Dezenas de milhões de pessoas lidam todos os anos com questões relacionadas à saúde mental. E a jornada de lidar com elas e aprender a viver com elas é longa. Pode ser para sempre. Ou, pior, pode ser fatal.
E eu quero ajudar com isso.
Quero ser uma história de sucesso, do meu jeito. Acho que me aposentar do meu jeito, no torneio que mais amo, mostra que eu sou capaz de fazer isso.
Falar sobre o problema — e manter o debate em pauta — também é fundamental. Saúde mental não é um tema fácil no esporte. Não é percebido como um tema masculino. Somos treinados para ser “mentalmente fortes” nos esportes.

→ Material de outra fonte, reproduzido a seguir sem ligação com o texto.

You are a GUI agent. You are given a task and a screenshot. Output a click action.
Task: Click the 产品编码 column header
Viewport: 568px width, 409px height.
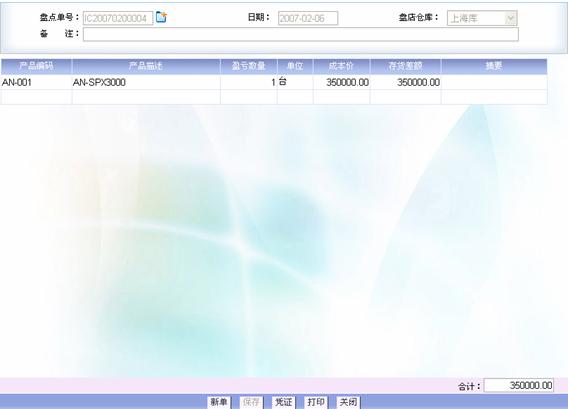[x=36, y=66]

Demonstrar fraqueza, para muitos, é algo digno de vergonha.
Mas estou aqui para demonstrar fraqueza. E eu não tenho vergonha.
Na verdade, estou escrevendo isso com o propósito expresso de demonstrar fraqueza. Estou escrevendo para dizer às pessoas que não há problema em expor suas fraquezas. Estou aqui para dizer às pessoas que é normal.
E essa força, em última instância, vem de todos os lados.
Lidar com sua saúde mental é a força. Falar sobre sua saúde mental é uma força. Buscar informações, ajuda e tratamento é um ponto forte.
E antes da maior partida da sua carreira, priorizando sua saúde mental o suficiente para dizer: Você não precisa jogar. Você não tem que jogar. Não jogue...
Isso também é força.
Quanto ao que vem a seguir, não dá pra saber. Tenho 33 anos agora e sei que nunca farei nada tão bem quanto jogar tênis. Mas beleza.
Eu ainda lido com minha ansiedade diariamente. Eu ainda tomo remédios diariamente. Os pensamentos estão em minha mente diariamente. Há dias em que penso comigo mesmo, à noite, quando vou pra cama: Ei, não pensei nisso nenhuma vez hoje. E isso significa que tive um dia muito bom.
Essas são as vitórias, para mim.
Mas, em saúde mental, não existe torneio para vencer. Não existem quartas de final, semifinais ou finais. Não vou terminar esta carta com uma metáfora do esporte.
Porque os esportes acabam no resultado. E a vida continua.
Espero que a minha esteja apenas começando.